Inside every bottle of
The implications of climate change on our planet are profound and wide- ranging. Public health, agriculture, biodiversity and water sources may all be negatively affected. The potential effects on people, communities and ecosystems are sobering to consider and demand immediate action.
Of course, climate change also poses risks to our business as well. More frequent and intense droughts and floods can harm global agriculture, limiting the supply or increasing the cost of ingredients we use in our products. Extreme weather could impair our bottling plants, disrupt our supply chain and affect consumer demand.
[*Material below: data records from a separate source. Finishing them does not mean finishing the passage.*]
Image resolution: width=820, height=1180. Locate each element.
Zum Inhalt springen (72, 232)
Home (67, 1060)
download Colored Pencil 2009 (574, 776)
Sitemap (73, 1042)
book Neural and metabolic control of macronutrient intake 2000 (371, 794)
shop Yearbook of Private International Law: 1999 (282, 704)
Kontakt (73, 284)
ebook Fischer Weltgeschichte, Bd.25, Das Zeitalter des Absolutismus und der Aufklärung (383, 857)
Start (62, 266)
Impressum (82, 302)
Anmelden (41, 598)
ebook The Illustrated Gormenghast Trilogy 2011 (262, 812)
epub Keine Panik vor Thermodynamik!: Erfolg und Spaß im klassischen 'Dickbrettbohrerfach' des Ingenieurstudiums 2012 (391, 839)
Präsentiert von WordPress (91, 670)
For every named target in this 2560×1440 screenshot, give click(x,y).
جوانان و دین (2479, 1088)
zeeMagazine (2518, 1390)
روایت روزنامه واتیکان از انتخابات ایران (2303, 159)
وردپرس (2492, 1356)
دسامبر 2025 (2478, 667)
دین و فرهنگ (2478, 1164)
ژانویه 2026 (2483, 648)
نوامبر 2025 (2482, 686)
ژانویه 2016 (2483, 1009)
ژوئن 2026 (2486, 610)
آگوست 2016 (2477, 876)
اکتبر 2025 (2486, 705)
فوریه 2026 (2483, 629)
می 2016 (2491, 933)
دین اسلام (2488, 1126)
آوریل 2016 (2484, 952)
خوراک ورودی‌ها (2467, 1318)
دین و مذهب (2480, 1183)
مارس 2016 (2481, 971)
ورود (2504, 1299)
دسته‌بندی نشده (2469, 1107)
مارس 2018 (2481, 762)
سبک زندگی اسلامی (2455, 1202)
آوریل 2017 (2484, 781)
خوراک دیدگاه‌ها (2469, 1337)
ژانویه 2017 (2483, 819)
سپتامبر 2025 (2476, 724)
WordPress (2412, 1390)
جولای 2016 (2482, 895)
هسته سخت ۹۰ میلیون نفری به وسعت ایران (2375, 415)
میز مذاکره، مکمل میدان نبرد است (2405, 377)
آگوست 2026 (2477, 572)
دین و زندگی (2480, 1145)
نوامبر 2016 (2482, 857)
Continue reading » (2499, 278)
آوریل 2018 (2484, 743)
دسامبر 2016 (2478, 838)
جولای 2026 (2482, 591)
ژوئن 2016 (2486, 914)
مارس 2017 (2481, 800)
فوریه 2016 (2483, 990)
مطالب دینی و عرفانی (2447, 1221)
Perhaps most seriously, climate change could significantly limit water resources for our operations, for our supply chain and for the communities we serve.
Our system generates greenhouse gas emissions by consuming energy through manufacturing, by consuming fuel in our global delivery fleet and by chilling our products for optimum refreshment. Our broader supply chain, which includes the manufacturing of our packaging and the farming that grows our ingredients, generates millions of additional tons of greenhouse gases.
Growing our business without increasing greenhouse gas emissions is a tall order, but it is a process we are committed to. We have made progress. But, like much of the world, we need to do more—and soon. Following is an overview of our progress from 2012, and a look at where we're heading in 2013 and beyond.
An Ambitious New Goal for Reducing Carbon in Our Value Chain
In July 2013, we joined our longtime partner World Wildlife Fund (WWF)in announcing a number of new environmental goals. Among them:a commitment to reduce the carbon footprint of our beverages by 25 percent by 2020. This new goal complements our existing goals for 2015. (Read about our progress against those goals below.)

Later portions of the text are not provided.